Marico looks to retain margins; sales back at 90% of FY20 monthly average

Abhishek Law Kolkata | Updated on July 01, 2020 Published on July 01, 2020

Vivek Karve, CFO, Marico

Home-grown FMCG major Marico Ltd is looking to maintain operating margins at FY20 level, even as it sees sales come back at “90 per cent of last year’s average monthly levels”.

While premiumisation drives across categories such as male grooming will take a back seat, at least for this fiscal, the company plans to “prioritise” on food and hygiene segments through Saffola and other brands, including new ones.

According to Vivek Karve, CFO, Marico Ltd, operating margins in FY20 stood at 20.1 per cent. Gross margins may see some shrinkage. However, strict control over spends in advertising and sales promotion and a similar control of overhead costs will ensure that operating margins are protected.

“We have said that the focus this year will be to protect margins and maintain them at FY20 levels,” he told BusinessLine.

Edelweiss Securities in a report has maintained that “but for Covid, Marico would have delivered low-to-mid single-digit volume growth for Q4 FY20. Company would aim to maintain 20 per cent-plus EBITDA margin in India business.”

Raw material prices, particularly copra, were flat y-o-y in Q4 FY20, while that of liquid paraffin and HDPE were down. Rice bran oil was up. Raw material price is expected to remain benign, except for edible oils.

“Demand of coconut has come down and hence copra prices remain benign. Going ahead will aggressively price Parachute,” Edelweiss further said.

According to Karve, sales are already at 90 per cent of “average monthly levels of FY20” (total sales divided by 12), which was “encouraging”.

Saffola Edible Oils and foods have been growing year-on-year over last year while Parachute, amongst Marico’s major brands, has managed to maintain average sales of FY20 for the first two months.

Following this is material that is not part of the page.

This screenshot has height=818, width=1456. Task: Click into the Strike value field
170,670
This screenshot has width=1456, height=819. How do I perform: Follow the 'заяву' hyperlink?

Premium hair nourishment and male grooming volumes declined by 19 per cent and 9 per cent, respectively, in Q4 FY20. These continue to be weak with lower discretionary spends being expected.

Product ramp-up

Incidentally, in the January-March period, Saffola edible oils saw a 25 per cent growth in volume y-o-y led by “pantry stocking” preceding the lockdown towards the end of the quarter and increased in-home consumption. However, Marico has for the last one year been working on improving market share; and growth trends were visible Q3 onwards.

Calling the trends in Saffola “green shoots”, Karve said pantry stocking is not an option now. The company will look to boost presence across retail outlets as it anticipates increase in demand. Moreover, customer retention schemes like focussing on one-litre packs are being worked on, apart from regular trade promotions.

Foods category

In the foods category, the company will be making “innovative launches” over the next three-six months, skewed towards mass category; but with “better margins”. Foods, which is now a nearly ₹200-crore vertical for Marico, saw a 31 per cent growth in value terms in FY20.

Similarly, health and hygiene, a segment that the company entered into with the launch of hand sanitisers and vegetable washes, will be ramped-up. “Our entry into the health and hygiene segment has been strategically planned. Since there are too many players, we are looking at differentiated offerings,” Karve added.